En ese entorno, Donald Trump acapara la figura protagónica, con su
particular concepción de sí mismo, del significado del poder
estadunidense y cómo debe restituirse en el mundo, además de exaltar las
habilidades que dice tener como negociador, de las que se precia
públicamente.
La reunión en Japón desplegó la tensión que ha ido urdiendo con los
países que han sido los aliados convencionales desde mediados del siglo
pasado. Pero el mundo ya no es el mismo. Esto es evidente en el caso de
la Unión Europea (UE), cuyos líderes no aciertan en cómo tratar las
nuevas premisas de las relaciones con el gobierno de Estados Unidos.
Aparecen como entidades disminuidas, algunos de sus dirigentes,
pasmados, otros en estado de exaltación. A esto se añaden las enormes
dificultades de la propia UE para formar el gobierno asentado en
Bruselas.
En cambio, en Osaka, amainaron las presiones sobre el gobierno chino
al replantearse las opciones para la negociación comercial, incluyendo
el bloqueo de la compañía de telecomunicaciones Hauwei, que apenas hace
poco había sido acusada de actividades de espionaje. Como dice el dicho:
se necesitan dos para bailar tango.
Con Vladimir Putin el vínculo parece ser de una admiración casi
descarada. Se advierte en la actitud que Trump despliega con él, una
especie de adulación y la envidia que le produce el autoritarismo de su
gobierno. Esta misma inclinación se nota en su trato con Kim Jong-un y
en la condescendencia en el caso del príncipe heredero saudí.
Todo lo demás le merece un cierto desprecio. Así se sitúa ante la
discusión inaplazable a escala internacional sobre el medio ambiente,
las migraciones masivas y la miseria en la que vive buena parte de la
humanidad.
La política se desarrolla como espectáculo, a la manera de Guy
Debord. Eso es lo que estamos presenciando mientras se redefinen las
condiciones de la hegemonía económica y se establecen nuevas pautas
sociales, que ya muestran su naturaleza excluyente. Hay una fachada
democrática, pero que se niega a sí misma por su esencia restrictiva:
nacionalista, xenófoba, autoritaria, siempre de privilegios. Los
políticos están visibles y los ciudadanos somos responsables.
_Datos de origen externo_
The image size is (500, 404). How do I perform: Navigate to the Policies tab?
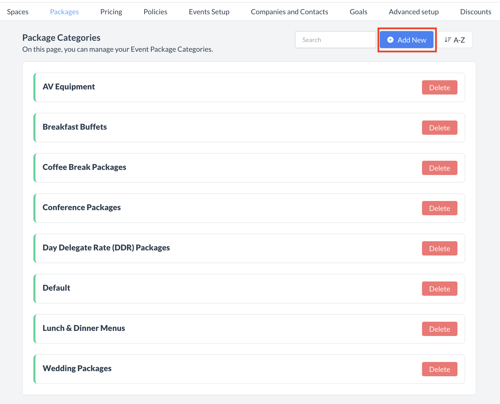[x=155, y=11]
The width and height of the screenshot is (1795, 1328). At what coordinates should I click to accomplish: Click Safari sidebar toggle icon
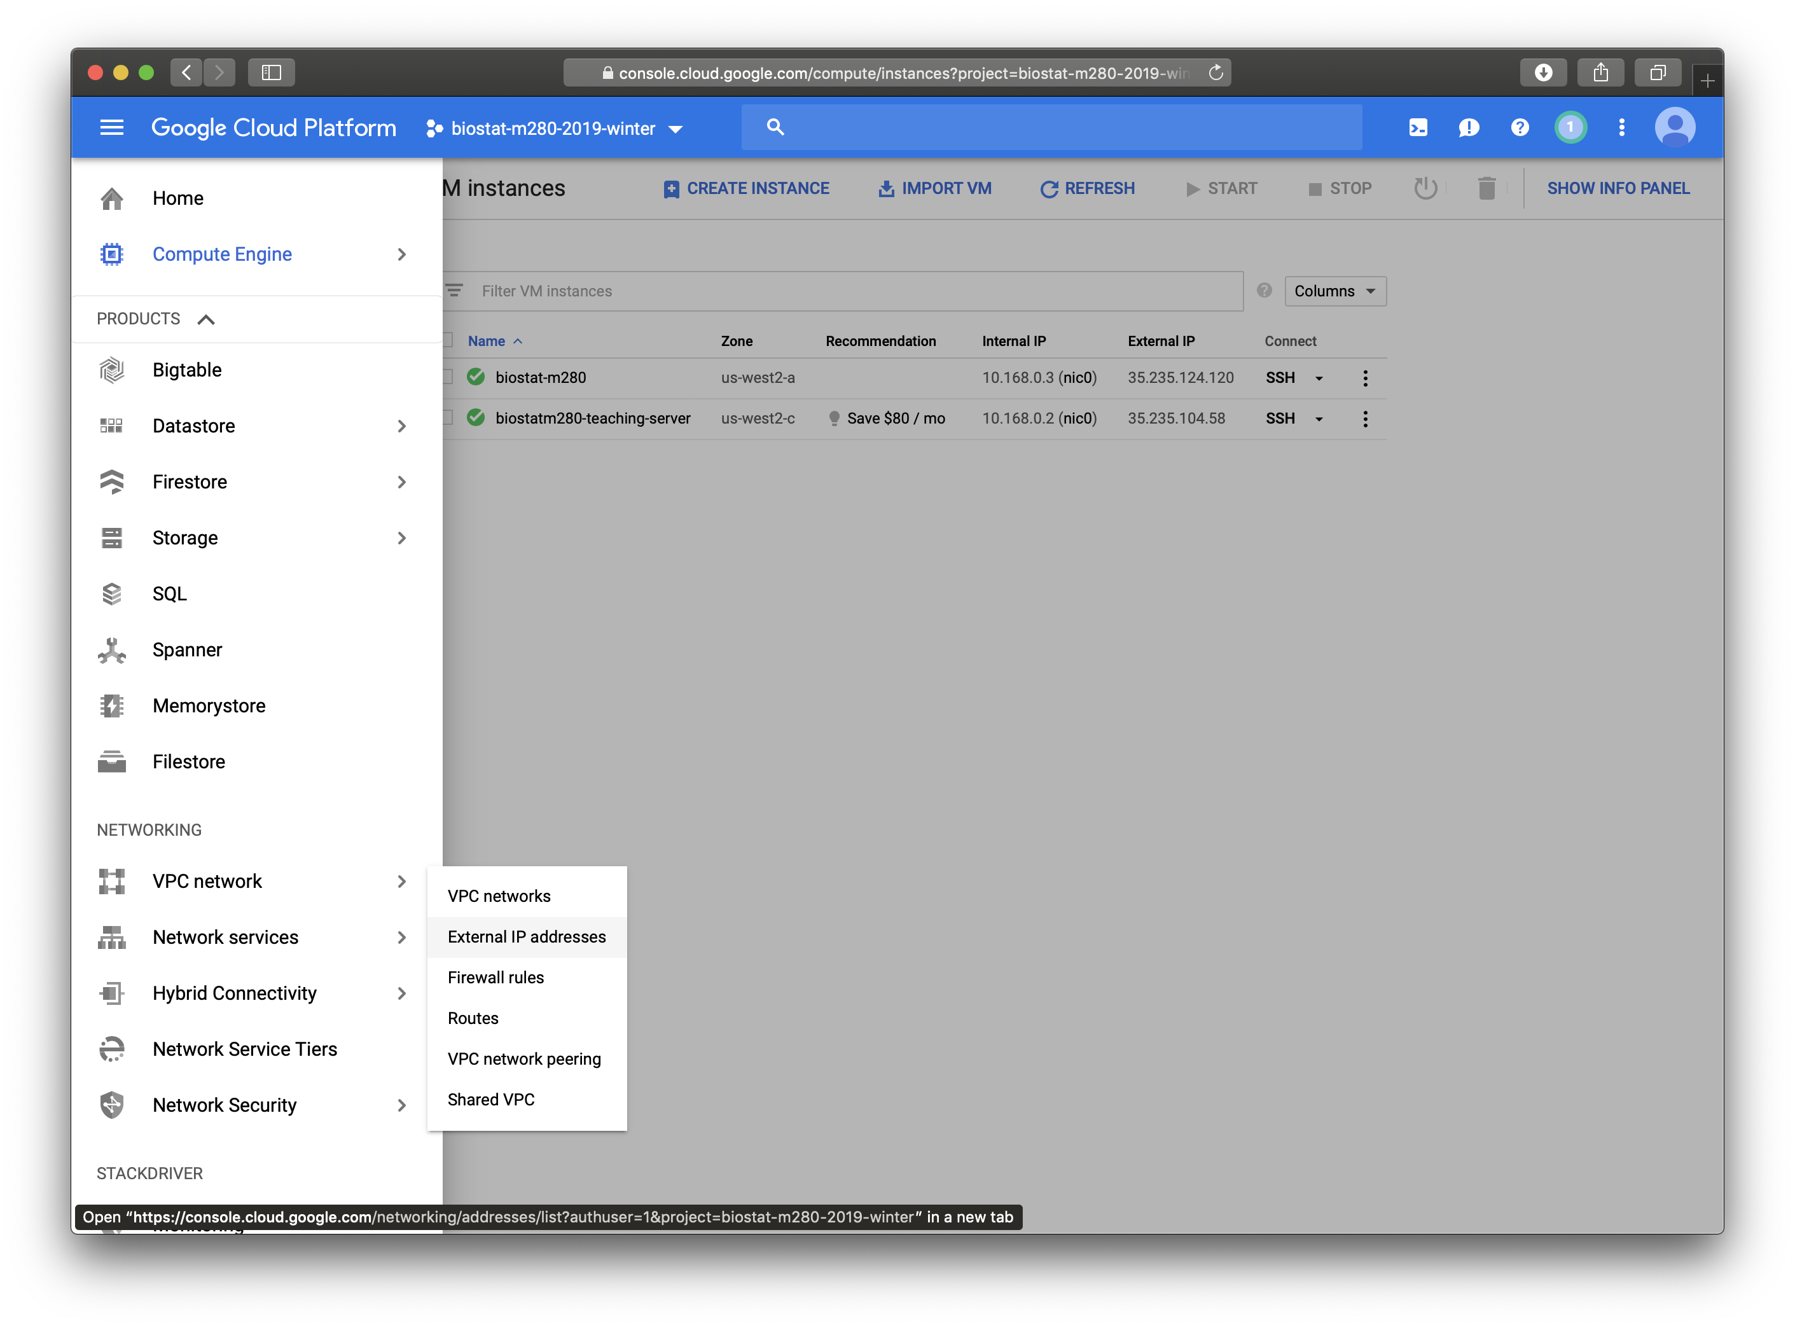[x=272, y=73]
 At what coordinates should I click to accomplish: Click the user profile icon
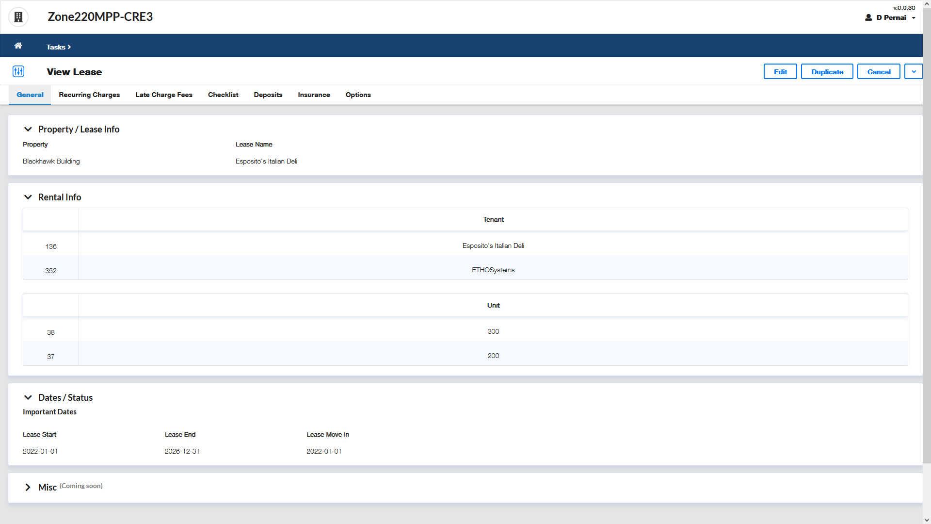[x=868, y=17]
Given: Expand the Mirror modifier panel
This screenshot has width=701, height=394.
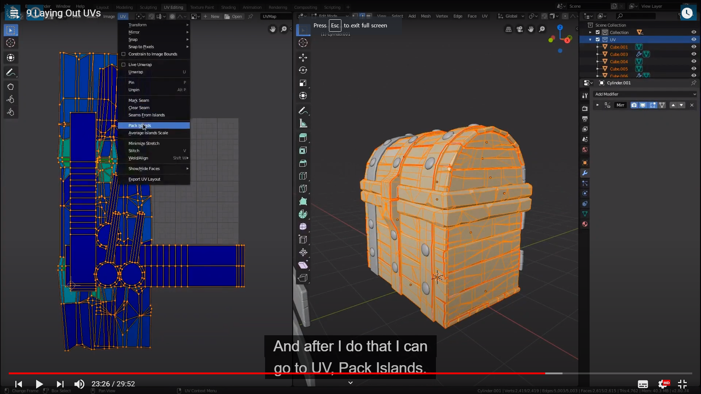Looking at the screenshot, I should 598,105.
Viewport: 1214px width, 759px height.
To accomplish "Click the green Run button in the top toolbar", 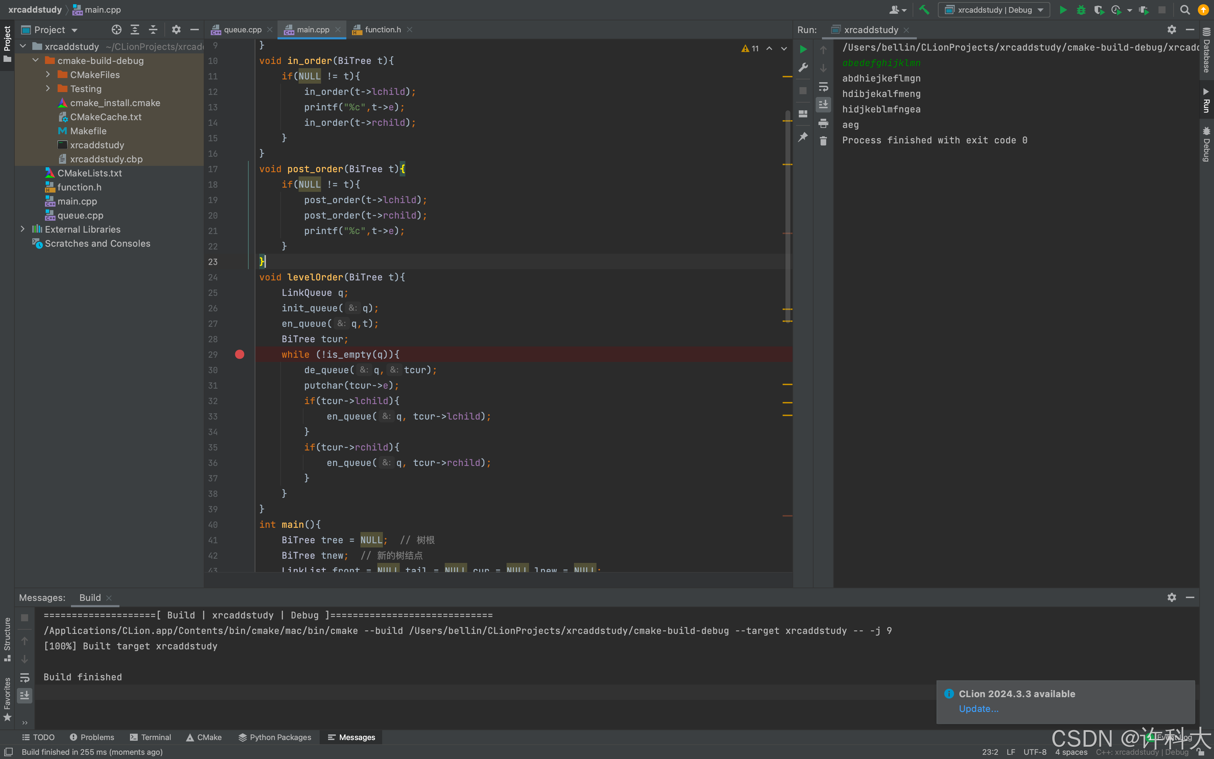I will (x=1063, y=10).
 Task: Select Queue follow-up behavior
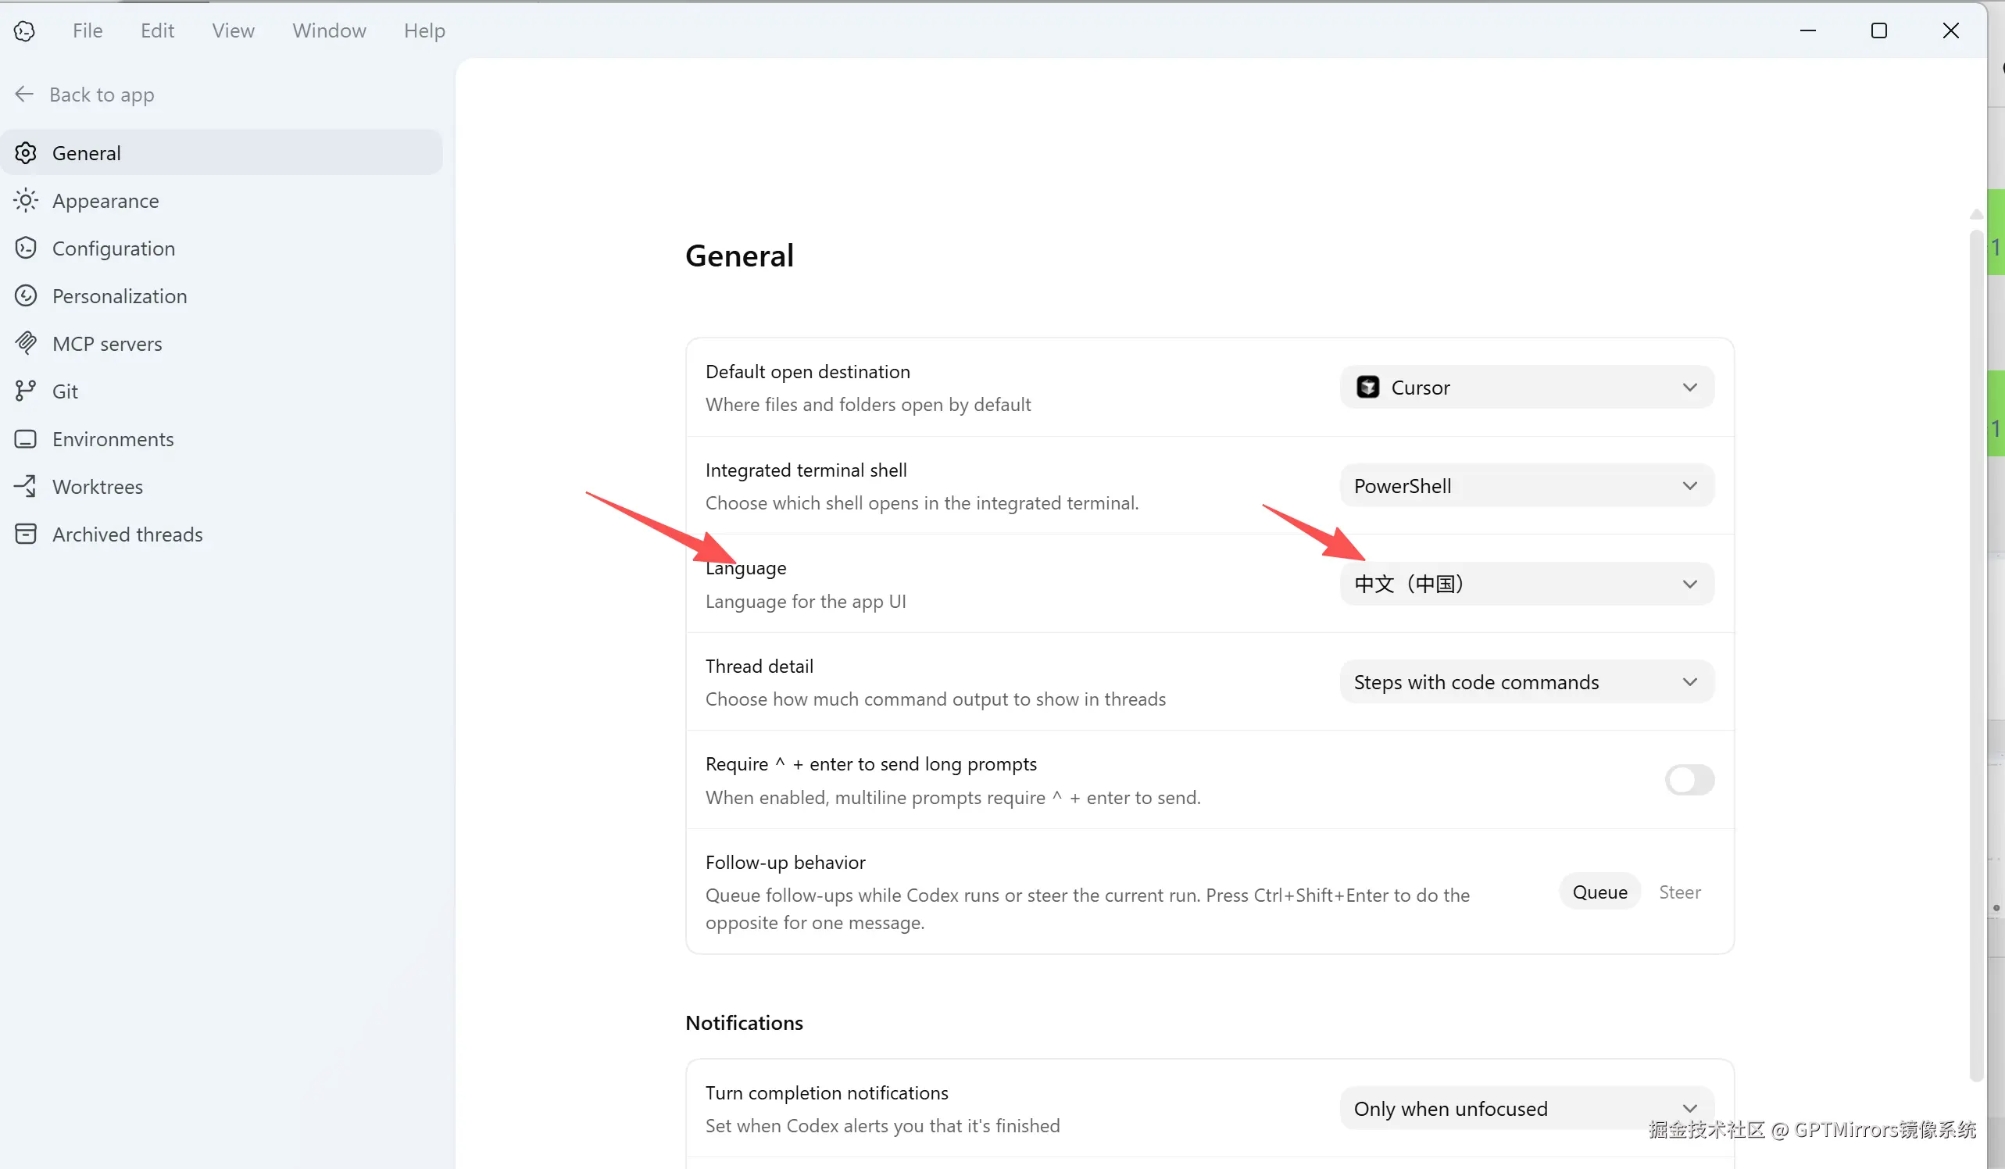tap(1599, 892)

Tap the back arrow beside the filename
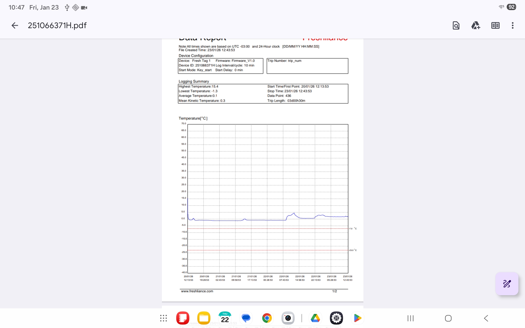(15, 25)

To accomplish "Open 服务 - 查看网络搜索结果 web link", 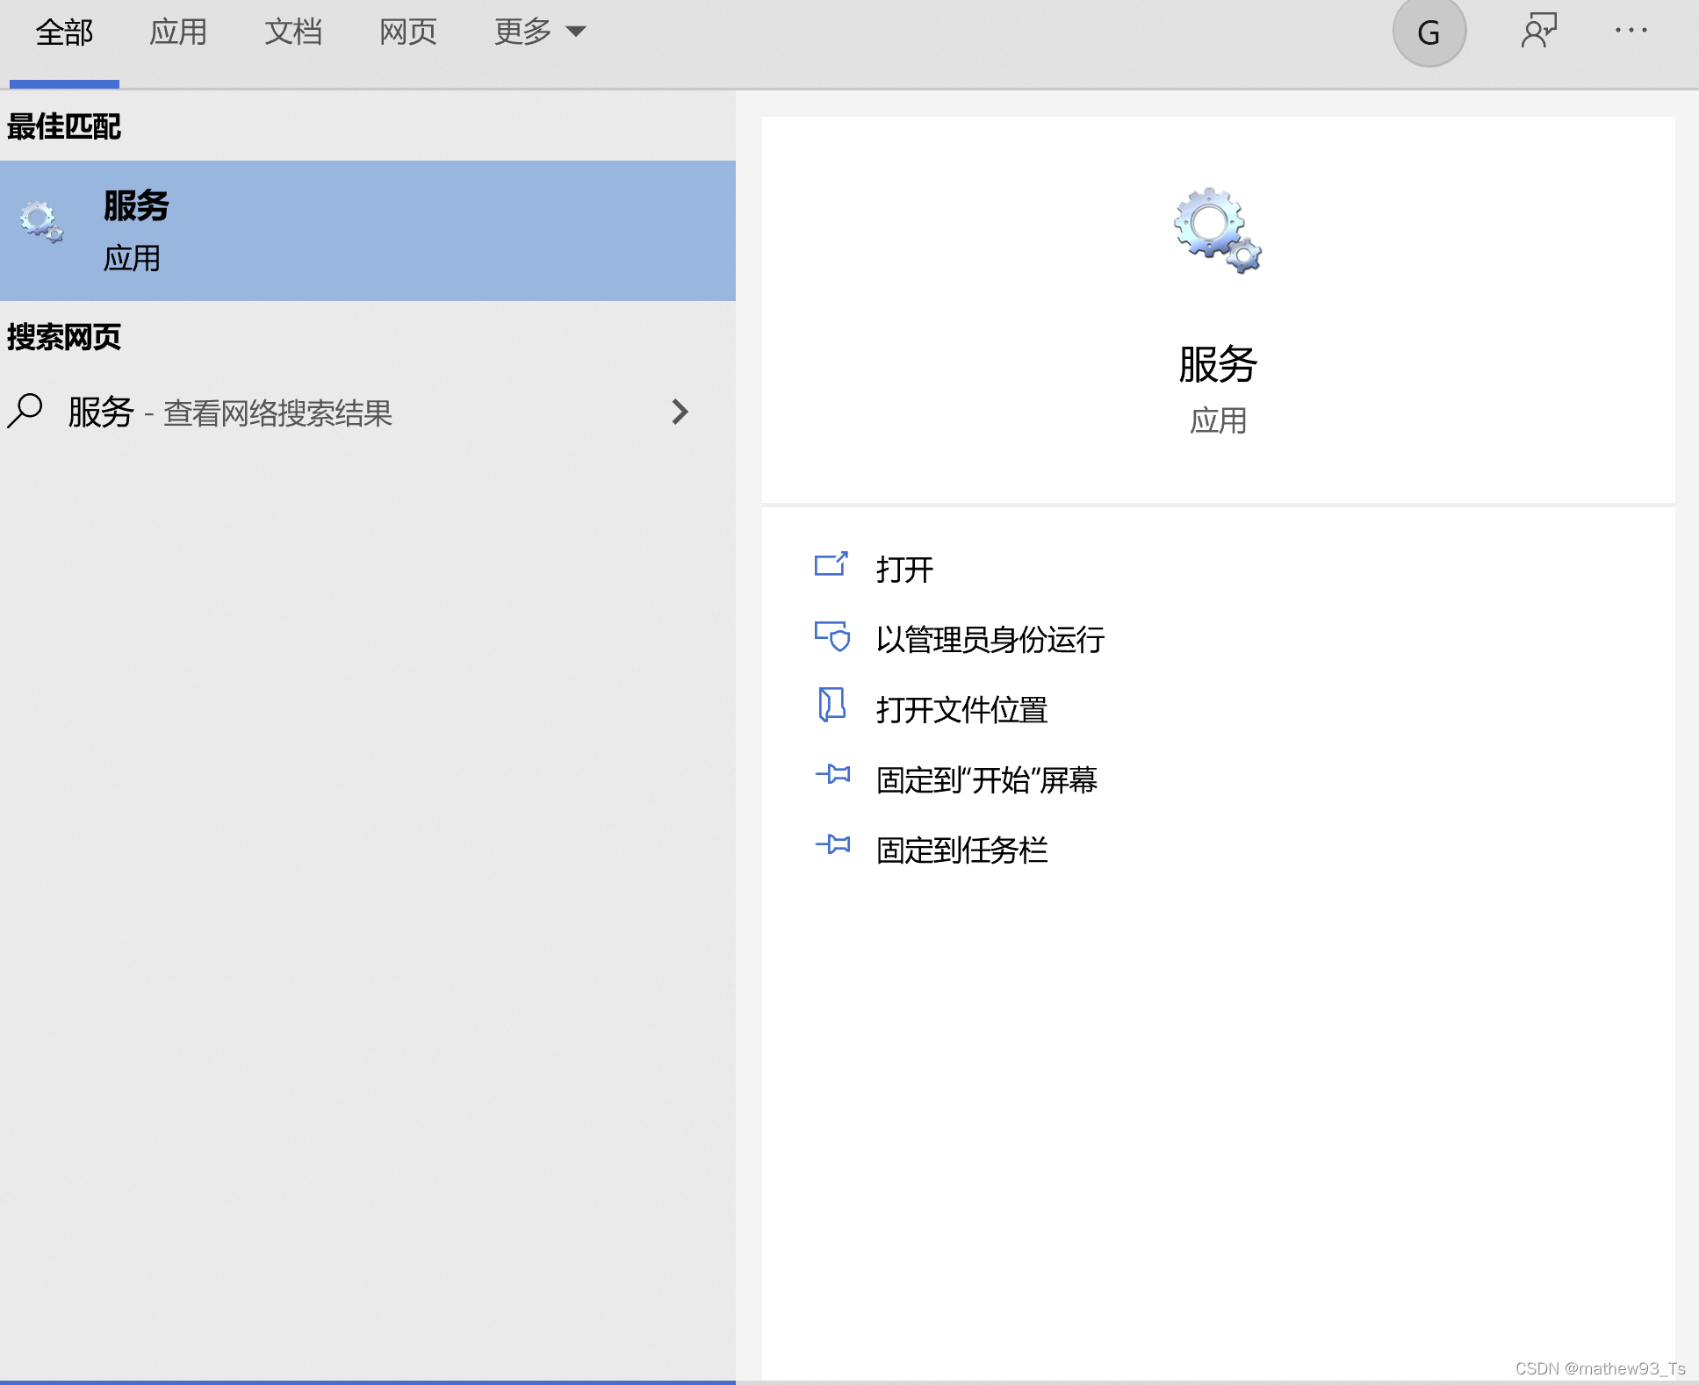I will point(230,413).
En el entorno subóptimo de un orden (o desorden) internacional, de
hegemonías cuestionadas y, por eso mismo, en proceso de replanteamiento,
hay una cuestión que no debería eludirse y se refiere a la estructura
política que haga posible un nivel sustentable de bienestar y seguridad
para la gente.
Algunos preferiríamos que esto ocurriera, además, en un entorno
amplio de libertades individuales. Eso es cada vez más incierto. Así lo
indican, por ejemplo, los modelos de control social que se asientan por
imposición férrea, como en el caso de China o por aceptación tácita como
en Singapur.
Mientras tanto persiste el tratamiento de parias para los más pobres y
los desplazados o todo aquel que no pueda adaptarse o parezca
diferente.
La incertidumbre se promueve desde el poder como instrumento de
control social. La confrontación se establece como forma privilegiada de
ejercerlo y genera más réditos mientras más burdamente se presente.
Esto sólo puede llevar a un descalabro de proporciones mayúsculas. Es
sólo cuestión de tiempo.
Es un escenario peligroso, sin duda, con una alta dosis de vulgaridad
que no apunta más que a un entorno de conflictos crecientes y que no se
superan luego de la barbarie del siglo XX. Esto habríamos de asimilarlo
a tiempo. No tengo esperanza alguna al respecto.